Von Jan Lehmann

Er ist etwas für Fußball-Romantiker, dieser Vergleich von Energie-Angreifer Dimitar Rangelov mit der Bundesliga-Legende Claudio Pizarro. Den „Pizarro der Lausitz“ hatte FCE-Trainer Claus-Dieter Wollitz seinen Stürmer nach dessen Doppelpack beim 2:1-Sieg gegen Uerdingen erneut genannt und damit seine ungeheure Wertschätzung ausgedrückt. Wie der Peruaner, der immer wieder zu Werder Bremen zurückgekehrt ist und für die Hanseaten am Wochenende gegen Dortmund mal wieder ein wichtiges Tor erzielt hat, ist auch Rangelov ein Rückkehrer mit besonderer Bedeutung für den FCE.

Zum dritten Mal spielt er nun für den FCE. Seine beiden Tore gegen Uerdingen waren die Treffer sechs und sieben in dieser Saison – und erneut waren sie extrem wichtig. Schon mit dem Siegtor gegen Jena, dem späten Ausgleich in Aalen oder dem Knotenlöser beim 3:0 gegen Münster hatte Rangelov womöglich entscheidende Zähler im Kampf um den Klassenerhalt gesichert. In den beiden ausstehenden Partien gegen den VfR Aalen (Samstag, 13.30 Uhr) und bei Eintracht Braunschweig in der darauffolgenden Woche können die Lausitzer nach einer komplizierten Saison den Ligaverbleib aus eigener Hand schaffen – auch dank Rangelov.

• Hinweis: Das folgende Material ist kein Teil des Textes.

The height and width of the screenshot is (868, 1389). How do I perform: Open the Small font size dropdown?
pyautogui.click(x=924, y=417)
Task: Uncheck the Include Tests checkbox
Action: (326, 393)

Genau darauf hatte man in der Lausitz gehofft, als der Bulgare nach wochenlangem Probetraining im Oktober verpflichtet worden war. Die Zweifel, dass dort womöglich ein abgehalfterter ehemaliger Erstliga-Profi noch eine kleine Ehrenrunde drehen möchte, widerlegte Rangelov auf dem Spielfeld und in der Kabine. Trainer Claus-Dieter Wollitz lobt die Führungsqualitäten seines Kapitäns, der auch in der Mannschaft großen Rückhalt hat. Kevin Weidlich beschreibt: „Er ist wie ein großer Bruder, deswegen freue ich mich besonders über seine beiden Tore.“ José-Junior Matuwila betont: „,Mitko ist sehr, sehr wertvoll. Er hat schon die eine oder andere Schlacht mehr geschlagen als die meisten von uns. Er zeigt, dass er trotz des etwas höheren Alters noch qualitativ hochwertig ist.“ Rangelov selbst denkt nicht über sein Alter nach, sondern über die Situation mit dem FCE. Nach dem Sieg in Uerdingen sagte er: „Gegen Aalen ist nun alles in unseren Händen. Ich hoffe, dass das Stadion voll wird. Wir brauchen unsere Fans hinter uns.“

In Uerdingen hatten die Anhänger ihn schon lautstark gefeiert. Rangelov ist der einzige Profi, der für den FCE in den ersten drei Spielklassen getroffen hat. Nun will er das Kunststück fertigbringen, mit Energie auch in allen drei Ligen den Klassenerhalt zu schaffen. Er sagt: „Das war immer wichtig. Damals in der Bundesliga, dann 2. Liga, jetzt 3. Liga. Wenn wir das schaffen, werde ich der glücklichste Mensch von Cottbus sein.“

Und der Vergleich mit Pizarro? Der hinkt noch ein bisschen. Schließlich ist der Peruaner der älteste Torschütze der Bundesliga. Rangelov hingegen ist für die Ahnengalerie der Drittliga-Torschützen noch zu jung und steht dort nur auf Rang 17. Mit Uwe Möhrle war sogar ein Energie-Profi bei einem Treffer in dieser Liga noch älter als der Bulgare. Da ist also noch Luft nach oben. Pizarro soll dem Vernehmen nach in Bremen noch ein weiterer Vertrag angeboten werden. Und viel spricht spätestens nach diesem überlebenswichtigen Doppelpack dafür, dass Rangelov im Fall des Klassenerhalts beim FCE ebenfalls ein neues Angebot vorgelegt bekommt. Es ist kein Geheimnis, dass der Bulgare die Vorstellung auf ein weiteres Jahr bei seinem Herzensclub ziemlich romantisch findet.